The concept of technical debt has popped up recently with a couple of our clients. Specifically, these clients are interested in how to measure it across their application or product portfolio. It came up most recently as we were brainstorming the measures for a scorecard for a large technology group that wanted to track their progress towards increasing speed and decreasing costs through strategic architecture consolidation.
Note: the term has been used as a metaphor for a while in the software development world, but more commonly during the software development lifecycle. Apparently Ward Cunningham coined this term originally to describe when a development team “chooses a design or construction approach that’s expedient in the short term but that increases complexity and is more costly in the long term.” Here’s a writeup by Steve McConnell that is dated but very comprehensive if you want the full background.

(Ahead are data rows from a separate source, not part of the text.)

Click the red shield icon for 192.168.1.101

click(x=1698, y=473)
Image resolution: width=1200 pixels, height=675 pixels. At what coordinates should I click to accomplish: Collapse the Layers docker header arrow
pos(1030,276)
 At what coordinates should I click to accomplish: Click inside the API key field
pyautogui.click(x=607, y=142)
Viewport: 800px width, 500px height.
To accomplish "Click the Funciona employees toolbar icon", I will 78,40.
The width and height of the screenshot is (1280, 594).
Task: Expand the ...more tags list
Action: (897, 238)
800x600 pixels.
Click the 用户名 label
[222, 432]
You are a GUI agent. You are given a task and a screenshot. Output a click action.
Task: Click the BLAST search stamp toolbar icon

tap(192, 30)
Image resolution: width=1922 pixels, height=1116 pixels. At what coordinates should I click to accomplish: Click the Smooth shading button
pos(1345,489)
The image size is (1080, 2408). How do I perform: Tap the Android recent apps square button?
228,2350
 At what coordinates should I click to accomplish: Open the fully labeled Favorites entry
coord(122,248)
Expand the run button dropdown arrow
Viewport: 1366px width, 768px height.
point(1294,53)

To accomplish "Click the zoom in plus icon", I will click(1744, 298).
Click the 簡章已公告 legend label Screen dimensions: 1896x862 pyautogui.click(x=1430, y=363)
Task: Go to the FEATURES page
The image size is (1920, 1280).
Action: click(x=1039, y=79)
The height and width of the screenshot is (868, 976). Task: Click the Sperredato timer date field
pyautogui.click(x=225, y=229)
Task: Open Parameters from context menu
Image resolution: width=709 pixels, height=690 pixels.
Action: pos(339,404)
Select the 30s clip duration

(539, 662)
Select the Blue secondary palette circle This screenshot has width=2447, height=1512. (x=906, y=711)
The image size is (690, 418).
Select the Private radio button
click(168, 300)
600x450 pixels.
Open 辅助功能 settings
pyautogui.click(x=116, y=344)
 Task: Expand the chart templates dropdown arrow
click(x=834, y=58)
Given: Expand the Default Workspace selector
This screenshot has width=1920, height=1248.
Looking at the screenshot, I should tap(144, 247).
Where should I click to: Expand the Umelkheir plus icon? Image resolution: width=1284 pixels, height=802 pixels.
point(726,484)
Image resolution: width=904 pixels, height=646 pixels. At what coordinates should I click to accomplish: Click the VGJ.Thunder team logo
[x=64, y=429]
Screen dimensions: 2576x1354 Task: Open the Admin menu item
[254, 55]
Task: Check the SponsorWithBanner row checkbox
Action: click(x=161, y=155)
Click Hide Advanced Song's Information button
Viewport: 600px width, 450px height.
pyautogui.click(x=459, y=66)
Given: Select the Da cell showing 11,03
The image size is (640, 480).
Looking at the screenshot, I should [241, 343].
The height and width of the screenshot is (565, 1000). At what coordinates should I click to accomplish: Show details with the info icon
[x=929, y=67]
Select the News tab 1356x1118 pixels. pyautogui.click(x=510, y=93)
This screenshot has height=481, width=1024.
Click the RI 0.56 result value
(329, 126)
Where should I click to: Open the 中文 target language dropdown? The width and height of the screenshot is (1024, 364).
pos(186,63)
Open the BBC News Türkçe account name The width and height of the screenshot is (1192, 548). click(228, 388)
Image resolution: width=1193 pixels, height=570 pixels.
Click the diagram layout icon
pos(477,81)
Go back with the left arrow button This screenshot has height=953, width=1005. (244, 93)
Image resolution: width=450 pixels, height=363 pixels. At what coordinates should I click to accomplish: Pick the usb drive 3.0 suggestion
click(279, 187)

But back up to the portfolio level … assume we define technical debt as maintenance costs for a product/ technology that could be avoided by making a certain investment. Of course not all technical debt is bad. There are very good reasons to incur debt especially when you can make a case that it accelerates innovation or addresses customer needs. But many times debt is incurred needlessly due to ignorance or poor decision making. Clearly if we had decisions to make all over again, we probably wouldn’t end up with the same unique blend of technologies, tools and methods underlying our portfolio. Did we really need that one-off DBMS license? Do we still want to support and enhance applications written in FoxPro? Why can’t we resist trying a new source code control tool on every project? These questions come up, but often too late to do anything about them.
So the question is, could we measure something early on in the project lifecycle, as we are making decisions about the technologies, tools and methods to be used, that tracks the technical debt we are incurring from veering off a defined path?
We talked about it extensively with our clients and in both cases came to the conclusion that a lagging indicator like maintenance spend, combined with more of a leading indicator like compliance to architectural standards, were the most direct ways to measure it. It seems the concept is a very useful metaphor for helping business executives understand the implications of technology decisions, but measuring it directly seems to be impractical.
But I would love to hear from those of you who may have some ideas or even better, some history, with measuring it effectively!